Both under-predicting and over-predicting renewables can skew investment and policy decisions. Here, I’ll discuss the trouble with overly pessimistic forecasts of clean electricity. A companion article discusses the risks of treating renewables as inevitable.

Pessimistic government forecasts of renewables resemble faulty predictions that telephones and computers would never catch on. Alex Gilbert and Benjamin Sovacool found systematic under-prediction of renewables in a dozen Energy Information Administration (EIA) outlooks. Those “Annual Energy Outlooks” underestimated wind and solar capacity by 55 percent to 93 percent over four- to 10-year periods.

Even over shorter periods, more recent “Outlooks” for renewables have been stunningly wrong. In 2015, the EIA predicted utility-scale solar would top 20 gigawatts (GW) in 2038. Instead, solar did so last year.

The EIA’s latest “Outlook” estimates 10 GW of wind capacity will be added over the next three years. In fact, the American Wind Energy Association reports over 18 GW of wind is already under construction or in advanced development.

That same “Outlook” predicts 18 GW of new utility-scale solar will be added through 2019. Yet the Solar Energy Industries Association reports three times that much is already in the pipeline, even before considering new orders that may be placed.

Understated forecasts are driven by overestimated costs. For example, the EIA recently estimated solar would cost $2,480 per kW in 2017. In fact, the Solar Energy Industries Association (SEIA) reports utility solar costs had already fallen to around $1,200/kilowatt (kW) last year.

Over-predicted costs and under-predicted growth can bias policy and investment decisions in several ways.

First, bad predictions can be a self-fulfilling prophecy. If residential and corporate buyers think wind and solar costs are too high, they may not explore opportunities that have now become profitable. Lazard reports that renewables are now cheaper than fossils for new electricity generation, with costs falling by 66 percent for wind and 85 percent for solar over the last seven years alone. Power purchasers unaware of those declines may neglect cleaner cheaper options.

Errant expectations of renewables costs may lead companies to overinvest in fossil fuels. Natural gas power plants built today may struggle to compete with cheap renewables. That could impair profits for pipelines to supply those plants. Money-losing coal plants may incur further losses if their owners misjudge the rising tide of renewables.

Excess investments in fossil fuel infrastructure could lead to “stranded assets,” including unprofitable power plants and the pipelines, drilling operations and mines that supply them.

Taken more broadly, some foresee a bursting of a “carbon bubble” if falling demand deflates valuations of fossil assets. Futurists like Alex Steffen suggest a carbon bubble could pop even before demand peaks, if suppliers rush to sell fuels that could be kept in the ground.

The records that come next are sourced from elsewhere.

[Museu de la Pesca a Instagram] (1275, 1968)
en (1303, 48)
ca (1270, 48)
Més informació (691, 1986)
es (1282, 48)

Overestimating clean energy costs can skew policy as well. Power plant emissions are already declining faster than required by the yet-to-be-implemented Clean Power Plan. Cheap solar and wind could accelerate that decline. Lack of foresight on clean energy costs may have led to unnecessarily weak emission targets in the plan.

State policies could be affected, as well. Over-predicting clean energy costs may lead to weaker renewable portfolio standards than could be achieved affordably.

No one doubts that predicting the future is tough, especially for constantly evolving energy markets. We’ve seen here that overly pessimistic outlooks for wind and solar can skew investment and policy decisions. In my companion article, I’ll argue that prematurely optimistic visions by clean energy advocates can have serious consequences as well.

Dan Cohan is associate professor of civil and environmental engineering at Rice University.